Your task — Every line of the entries below that mentions "Judol" is to be copied out.

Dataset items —
BEGIN
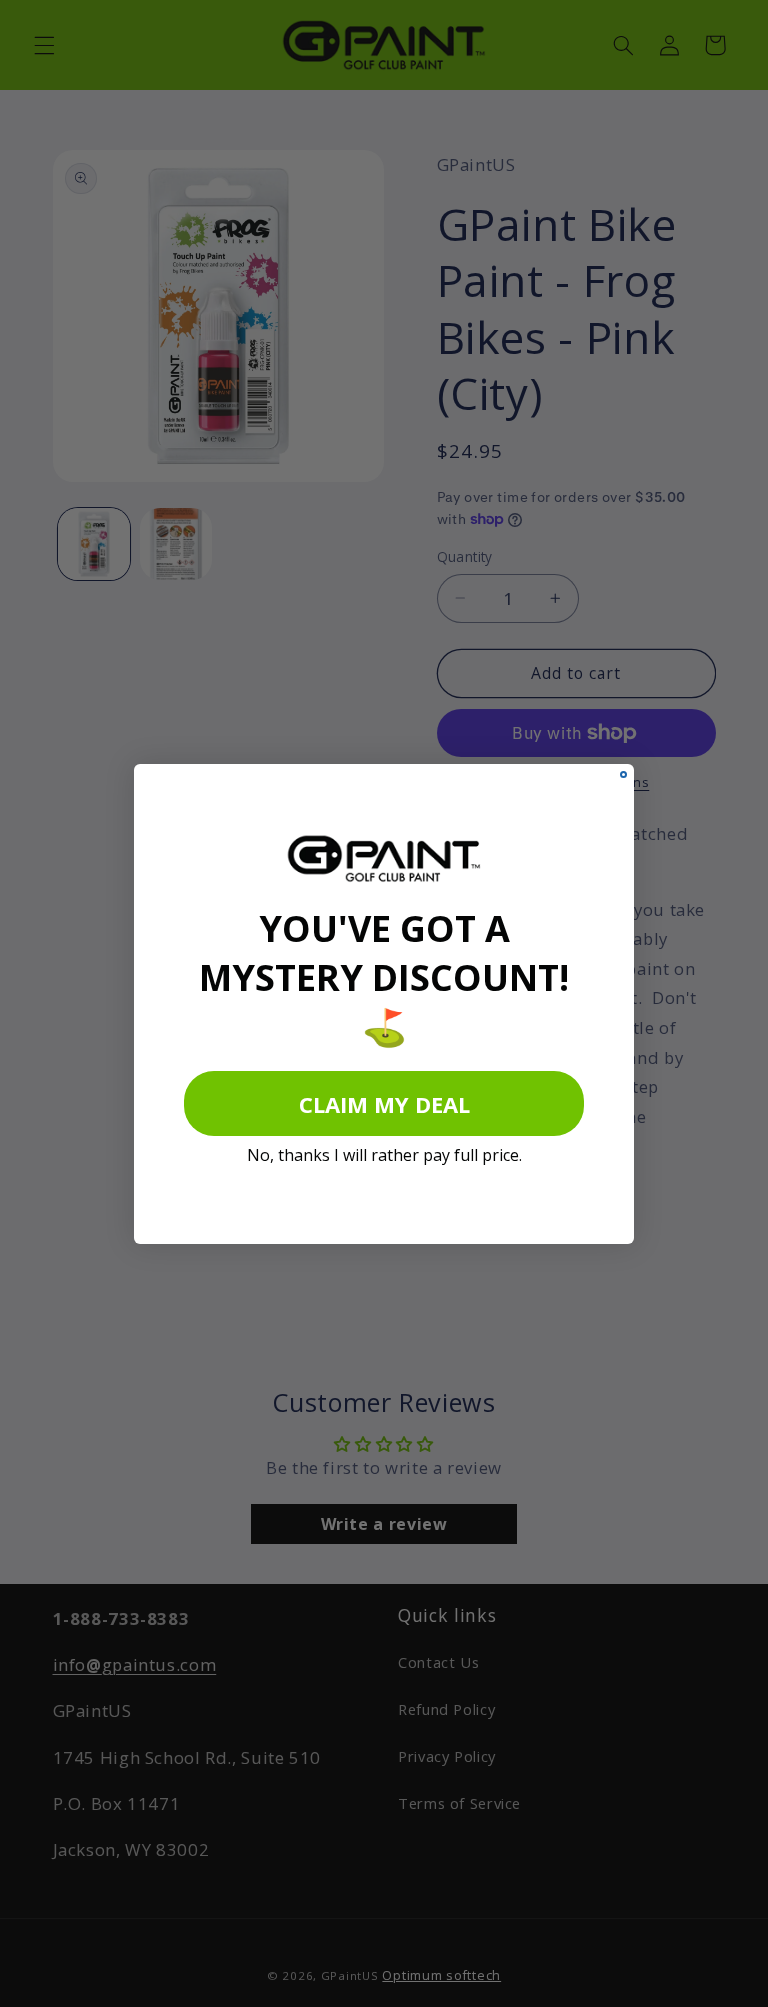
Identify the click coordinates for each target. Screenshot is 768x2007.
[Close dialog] (623, 774)
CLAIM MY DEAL (384, 1104)
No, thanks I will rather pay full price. (384, 1155)
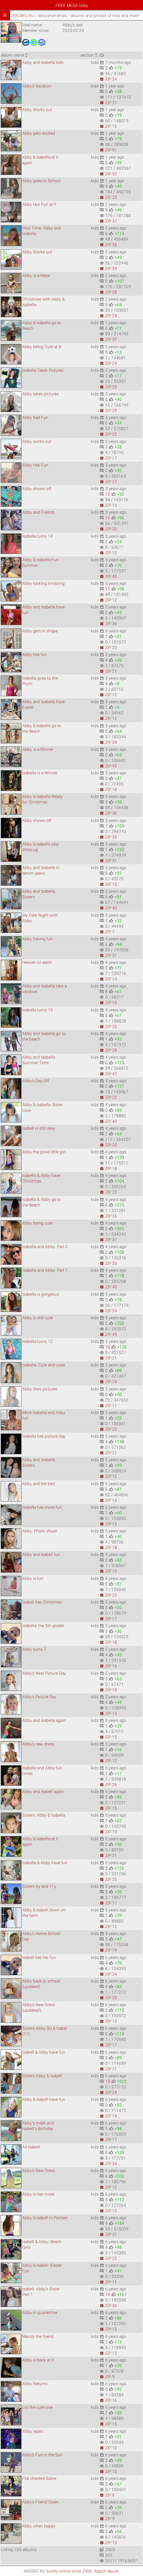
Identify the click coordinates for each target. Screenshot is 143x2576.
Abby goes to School (41, 180)
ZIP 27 (108, 481)
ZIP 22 (108, 434)
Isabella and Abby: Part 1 (45, 1270)
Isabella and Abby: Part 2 (45, 1246)
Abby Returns (35, 2383)
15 (107, 1347)
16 (107, 517)
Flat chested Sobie (39, 2478)
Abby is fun (32, 1578)
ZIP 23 (108, 197)
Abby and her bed (38, 1483)
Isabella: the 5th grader (43, 1625)
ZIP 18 (108, 789)
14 (107, 2294)
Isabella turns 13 (37, 1010)
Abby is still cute (37, 1317)
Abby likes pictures (39, 1389)
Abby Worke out (37, 252)
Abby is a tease (36, 275)
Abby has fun (34, 654)
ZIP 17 (108, 458)
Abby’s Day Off (35, 1080)
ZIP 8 (107, 2495)
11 (107, 589)
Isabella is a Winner (40, 773)
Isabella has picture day (43, 1436)
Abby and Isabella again (44, 1720)
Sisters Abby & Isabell (42, 2075)
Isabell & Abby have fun (43, 2052)
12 (107, 494)
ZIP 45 (108, 766)
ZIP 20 (108, 387)
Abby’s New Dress (38, 2170)
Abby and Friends (38, 512)
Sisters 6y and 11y (39, 1886)
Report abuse (106, 2571)
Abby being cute (37, 1223)
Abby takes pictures (40, 394)
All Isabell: (31, 2147)
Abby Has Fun (35, 465)
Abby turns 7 (34, 1649)
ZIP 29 (108, 410)
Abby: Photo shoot (39, 1531)
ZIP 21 (108, 102)
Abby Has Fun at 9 (39, 204)
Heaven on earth (37, 962)
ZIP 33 (108, 1216)
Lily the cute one (37, 2407)
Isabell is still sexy (38, 1128)
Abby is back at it (38, 2360)
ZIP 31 (108, 860)
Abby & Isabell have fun (43, 2099)
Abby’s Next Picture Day (44, 1673)
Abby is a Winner (37, 749)
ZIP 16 (108, 1500)
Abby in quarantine (39, 2312)
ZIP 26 (108, 1784)
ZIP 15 (108, 126)
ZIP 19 (108, 1831)
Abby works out (36, 441)
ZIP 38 (108, 244)
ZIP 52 (108, 173)
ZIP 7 (107, 931)
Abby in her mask (38, 2194)
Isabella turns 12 (37, 1341)
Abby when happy (39, 2526)
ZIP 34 (108, 2163)
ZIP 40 (108, 576)
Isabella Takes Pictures (43, 370)
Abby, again (32, 2431)
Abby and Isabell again (43, 1791)
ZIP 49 (108, 1121)
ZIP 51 (108, 150)
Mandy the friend (37, 2336)
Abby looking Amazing (43, 583)
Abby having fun (37, 938)
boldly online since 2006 (69, 2571)
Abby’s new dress (38, 1744)
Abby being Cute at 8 (41, 346)
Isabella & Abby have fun (44, 1862)
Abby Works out (37, 109)
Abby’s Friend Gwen (40, 2502)
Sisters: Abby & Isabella (43, 1815)
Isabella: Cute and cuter (43, 1365)
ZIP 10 (108, 884)
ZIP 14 (108, 505)
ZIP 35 (108, 837)
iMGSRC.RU (23, 15)
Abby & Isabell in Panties (44, 2217)
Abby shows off (36, 488)
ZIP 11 (108, 2282)
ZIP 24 (108, 79)
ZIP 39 (108, 268)
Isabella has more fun (42, 1507)
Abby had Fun (35, 417)
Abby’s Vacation (36, 86)
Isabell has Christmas (42, 1602)
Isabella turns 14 (37, 536)
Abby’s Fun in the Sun (42, 2454)
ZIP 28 (108, 292)
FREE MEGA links (72, 5)
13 (107, 2081)
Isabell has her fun (39, 1957)
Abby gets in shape (40, 631)
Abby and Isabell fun (41, 1554)
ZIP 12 (108, 552)
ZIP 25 (108, 1879)
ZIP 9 (107, 2376)
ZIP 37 (108, 221)
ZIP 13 (108, 1571)
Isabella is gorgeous (40, 1294)
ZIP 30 (108, 813)
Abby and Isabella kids (43, 62)
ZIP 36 (108, 623)
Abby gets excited (38, 133)
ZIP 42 (108, 1073)
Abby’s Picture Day (39, 1696)
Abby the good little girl (44, 1152)
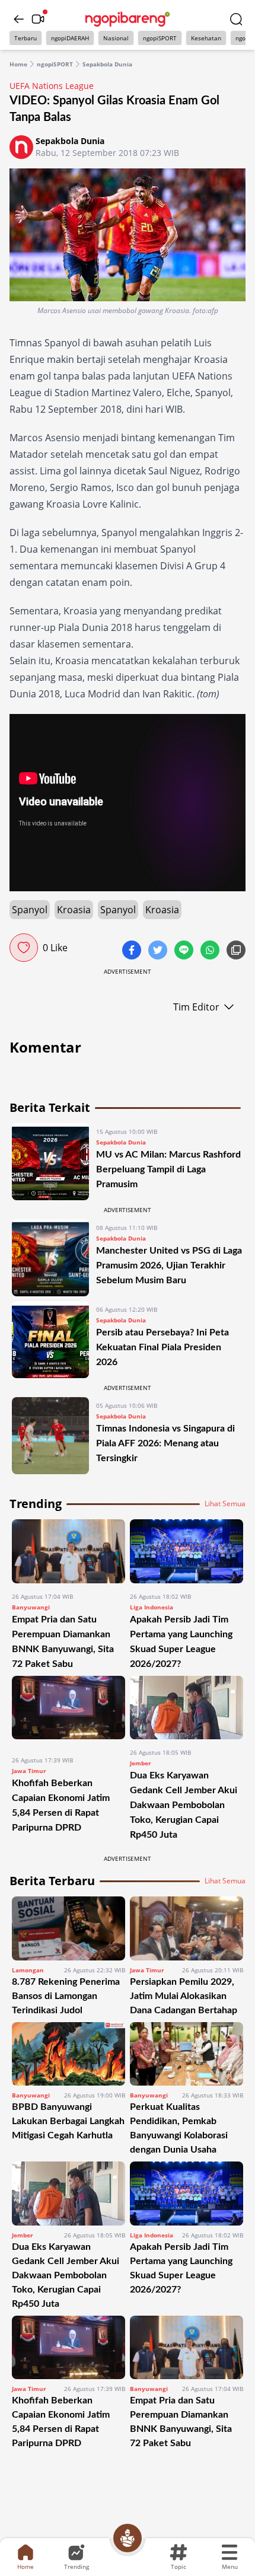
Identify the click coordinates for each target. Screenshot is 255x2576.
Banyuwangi (31, 1607)
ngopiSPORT (160, 38)
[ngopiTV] (37, 18)
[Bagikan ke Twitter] (159, 951)
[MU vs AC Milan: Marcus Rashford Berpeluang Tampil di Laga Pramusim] (50, 1161)
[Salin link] (236, 951)
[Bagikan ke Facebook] (133, 951)
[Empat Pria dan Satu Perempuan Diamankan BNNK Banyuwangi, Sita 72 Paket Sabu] (68, 1551)
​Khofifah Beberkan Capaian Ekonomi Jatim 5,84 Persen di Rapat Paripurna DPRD (61, 2422)
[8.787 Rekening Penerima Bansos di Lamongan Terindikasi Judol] (68, 1928)
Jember (140, 1763)
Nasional (116, 38)
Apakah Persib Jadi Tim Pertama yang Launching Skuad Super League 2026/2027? (181, 2268)
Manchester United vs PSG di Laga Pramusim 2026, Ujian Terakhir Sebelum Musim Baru (169, 1265)
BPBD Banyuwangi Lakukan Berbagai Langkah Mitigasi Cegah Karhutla (68, 2121)
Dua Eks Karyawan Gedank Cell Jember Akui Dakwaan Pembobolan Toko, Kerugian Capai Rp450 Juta (183, 1805)
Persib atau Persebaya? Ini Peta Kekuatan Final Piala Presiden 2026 (162, 1347)
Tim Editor (196, 1006)
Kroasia (74, 909)
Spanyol (29, 909)
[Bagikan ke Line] (185, 951)
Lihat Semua (225, 1504)
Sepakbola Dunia (107, 64)
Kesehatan (206, 38)
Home (18, 64)
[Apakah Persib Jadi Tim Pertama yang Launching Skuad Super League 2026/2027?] (186, 1551)
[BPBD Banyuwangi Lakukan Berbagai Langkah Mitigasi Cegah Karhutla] (68, 2054)
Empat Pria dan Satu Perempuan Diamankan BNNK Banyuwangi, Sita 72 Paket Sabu (181, 2422)
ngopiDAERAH (70, 38)
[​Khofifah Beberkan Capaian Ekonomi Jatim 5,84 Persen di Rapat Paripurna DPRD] (68, 1711)
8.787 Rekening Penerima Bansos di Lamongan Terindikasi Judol (66, 1996)
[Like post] (23, 947)
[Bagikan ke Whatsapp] (211, 951)
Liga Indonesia (151, 1607)
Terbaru (25, 38)
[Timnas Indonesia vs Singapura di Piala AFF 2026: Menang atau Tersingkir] (50, 1435)
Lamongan (28, 1970)
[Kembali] (18, 18)
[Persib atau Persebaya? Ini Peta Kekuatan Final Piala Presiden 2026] (50, 1339)
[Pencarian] (236, 18)
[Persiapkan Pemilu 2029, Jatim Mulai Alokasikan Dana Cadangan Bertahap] (186, 1928)
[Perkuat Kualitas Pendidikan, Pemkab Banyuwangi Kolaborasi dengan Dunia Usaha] (186, 2054)
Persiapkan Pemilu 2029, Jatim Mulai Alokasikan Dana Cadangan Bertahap (183, 1996)
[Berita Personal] (127, 2538)
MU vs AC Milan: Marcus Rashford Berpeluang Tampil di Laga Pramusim (168, 1169)
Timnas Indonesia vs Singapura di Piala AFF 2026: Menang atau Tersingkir (165, 1443)
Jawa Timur (29, 1771)
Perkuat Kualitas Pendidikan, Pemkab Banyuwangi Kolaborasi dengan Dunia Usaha (179, 2128)
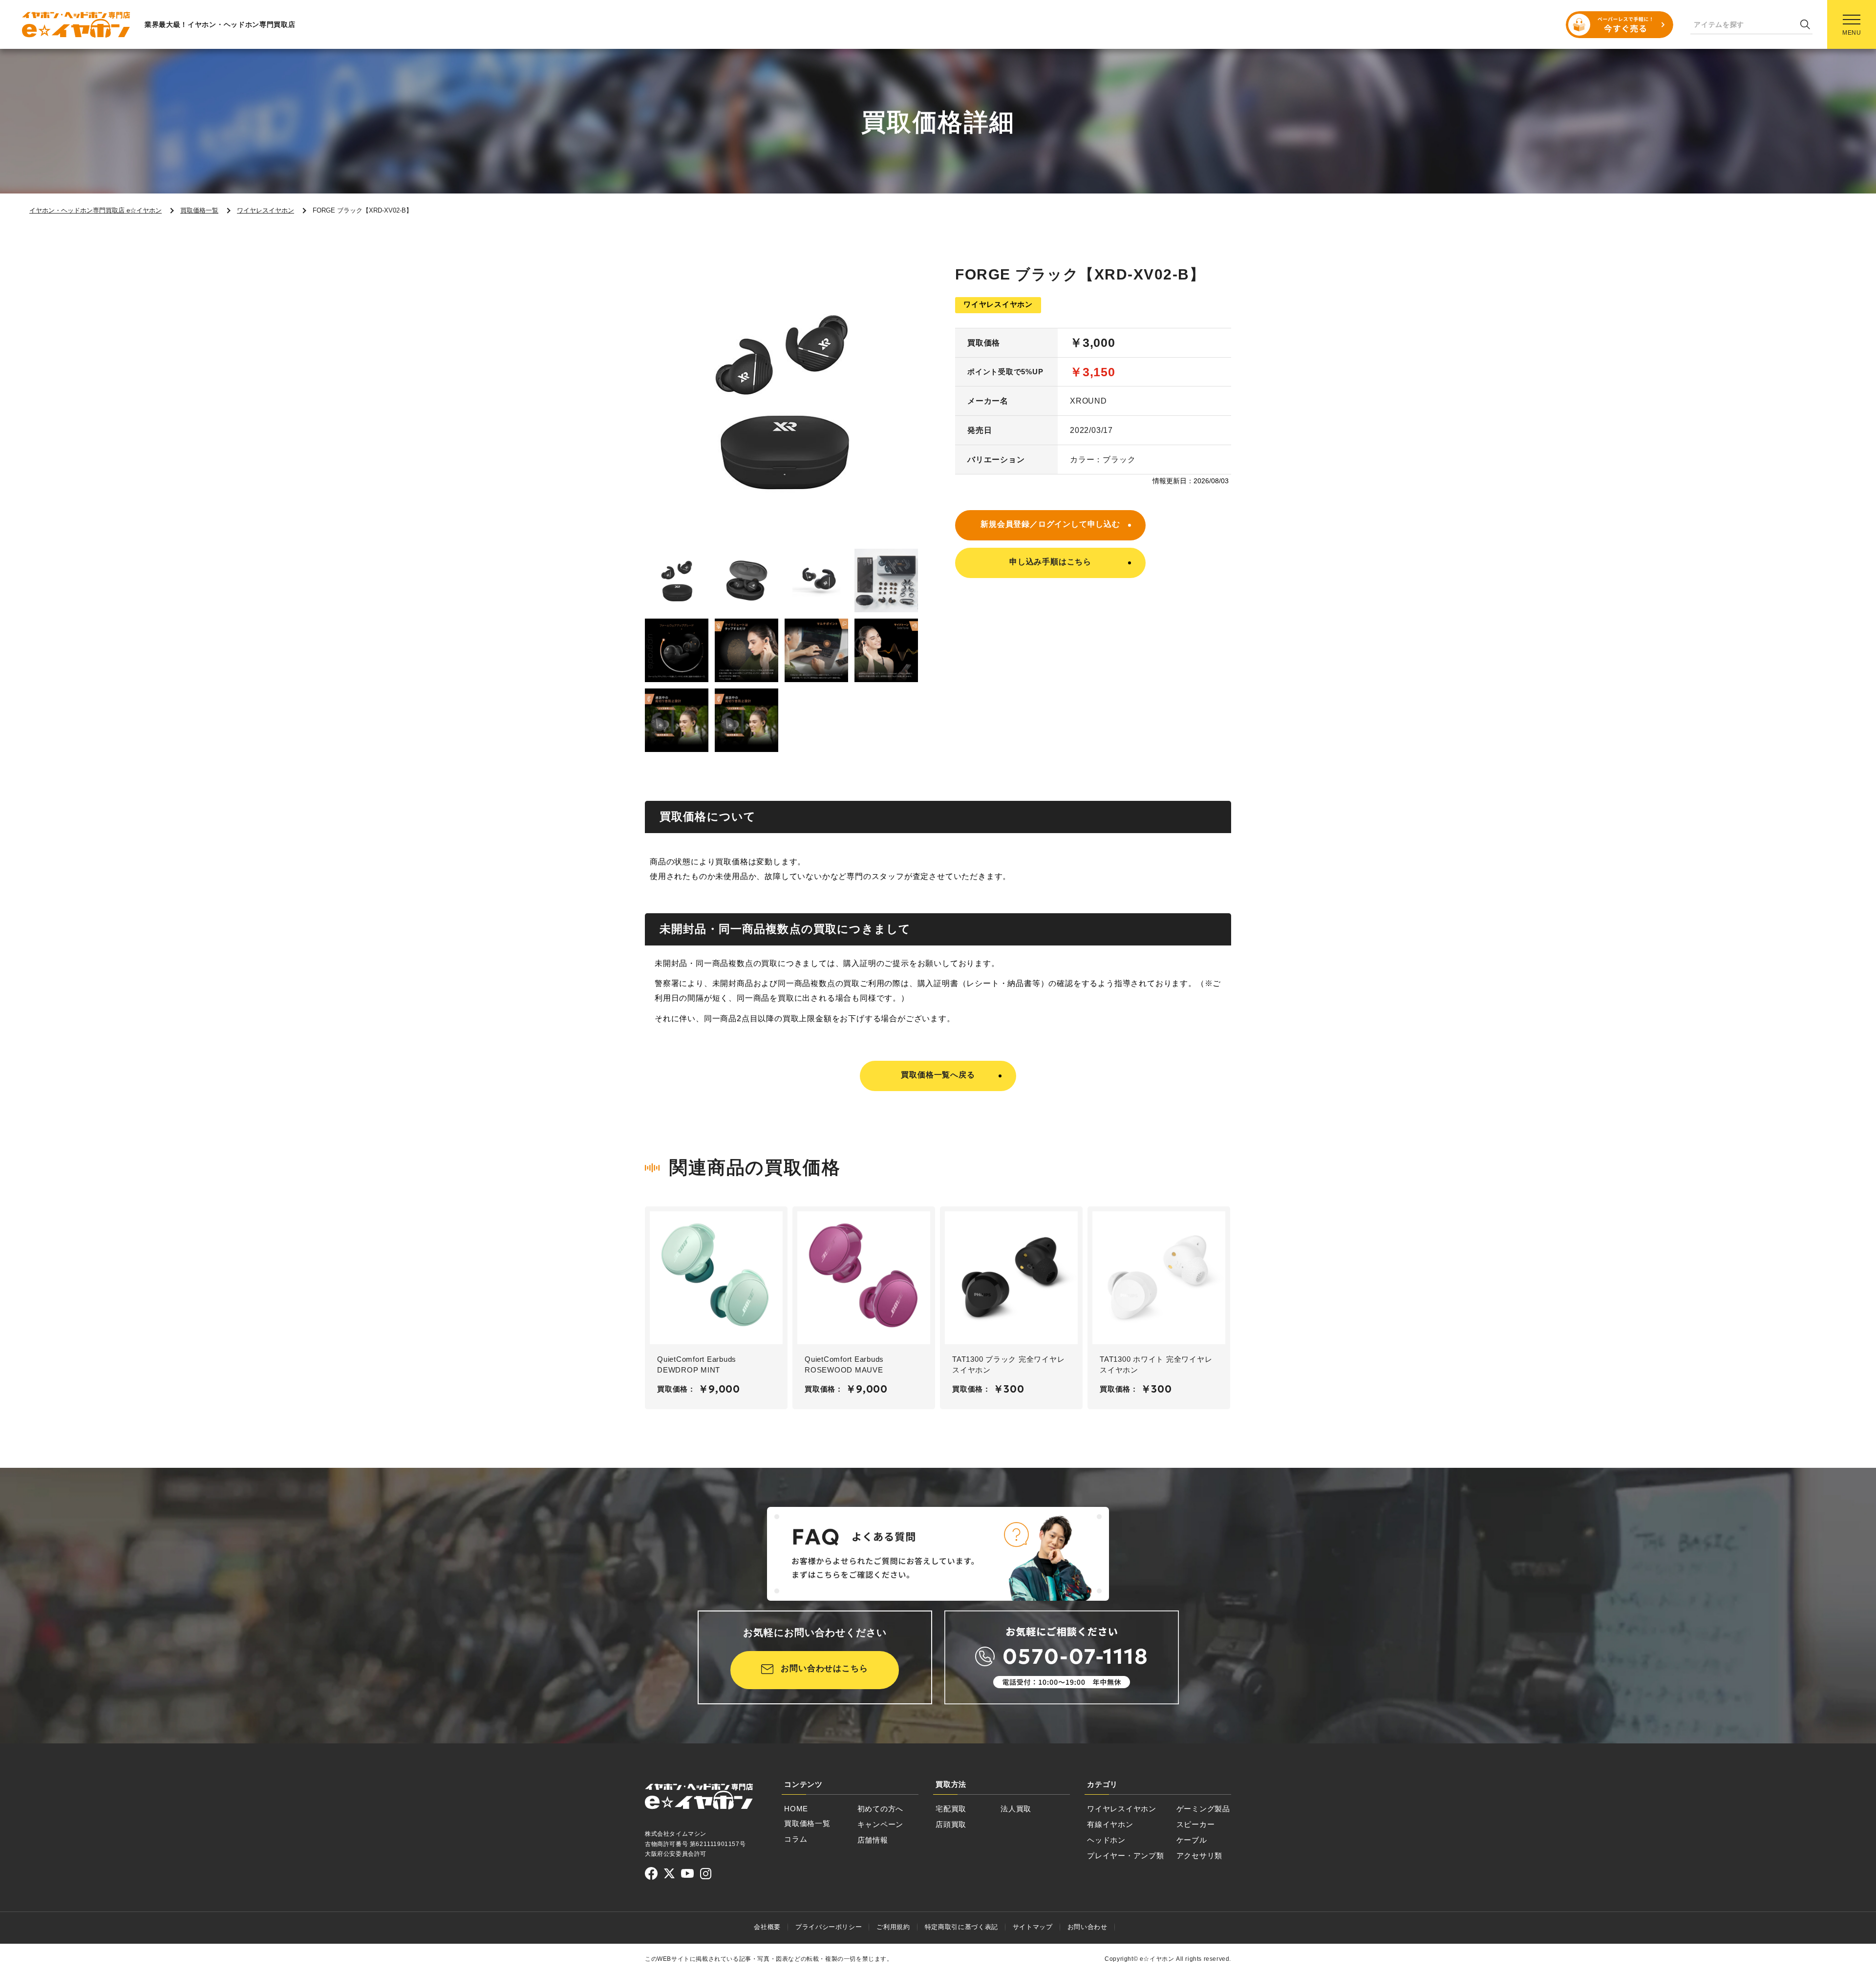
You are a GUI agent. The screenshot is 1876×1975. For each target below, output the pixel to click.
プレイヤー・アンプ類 (1125, 1855)
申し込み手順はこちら (1050, 562)
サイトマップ (1033, 1927)
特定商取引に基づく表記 (961, 1927)
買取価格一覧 (807, 1823)
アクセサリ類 (1199, 1855)
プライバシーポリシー (828, 1927)
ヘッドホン (1106, 1840)
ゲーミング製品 (1203, 1808)
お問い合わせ (1087, 1927)
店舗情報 (872, 1840)
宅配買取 (951, 1808)
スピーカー (1195, 1824)
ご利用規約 (893, 1927)
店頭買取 (951, 1824)
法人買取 (1016, 1808)
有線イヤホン (1110, 1824)
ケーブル (1191, 1840)
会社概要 (767, 1927)
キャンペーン (880, 1824)
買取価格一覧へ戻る (938, 1075)
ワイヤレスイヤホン (1121, 1808)
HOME (796, 1808)
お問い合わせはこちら (824, 1668)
END
Written answer —
[8.787 Rekening Penerima Bansos di Lamongan Terindikasi Judol] (68, 1928)
8.787 Rekening Penerima Bansos di Lamongan Terindikasi Judol (66, 1996)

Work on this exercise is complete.